Wednesday, November 25, 2015

Native Foods On The Thanksgiving Table

Thanksgiving-BrownscombeThe winter of 1620 nearly wiped out the Pilgrims, who were woefully unprepared for life in the New world. Many historians feel they would all have perished if not for food provided by the Wampanoags, on whose land they settled. The following spring, the Wampanoags provided the Pilgrims with seeds to plant, as well as a tutorial (possibly an App, but we can’t be sure) on the production, storage and preservation of food crops such as corn, beans, and squash.

That fall – we’re not even sure if it was October or November – the Pilgrims gave thanks for Native American agriculture, and feasted upon its bounty for three days straight.
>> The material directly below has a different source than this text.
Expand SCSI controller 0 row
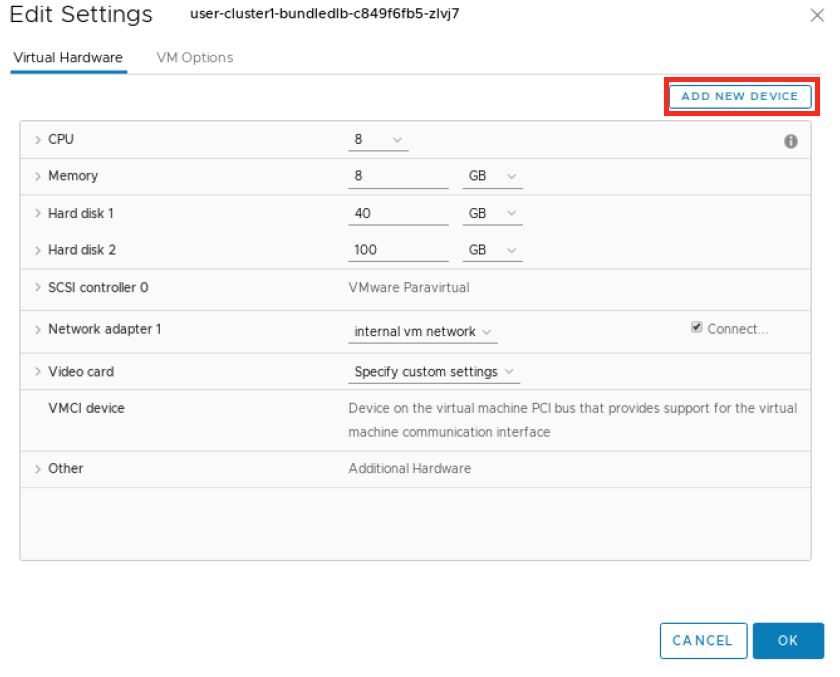(x=38, y=288)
The Wampanoags probably gave thanks that there wasn’t another ship full of Pilgrims on the horizon just then.

If the Pilgrims had only known what a big deal Thanksgiving was going to become in America, they would undoubtedly have taken some pictures, or at least invited the press. As it was, the exact menu is lost to history, but Wampanoag oral history, as well as some brief written accounts, indicate that there was indeed – surprise – corn, beans and squash, in addition to fowl and venison. Beyond that there may have been chestnuts, sun chokes (Jerusalem artichokes), cranberries and seafood.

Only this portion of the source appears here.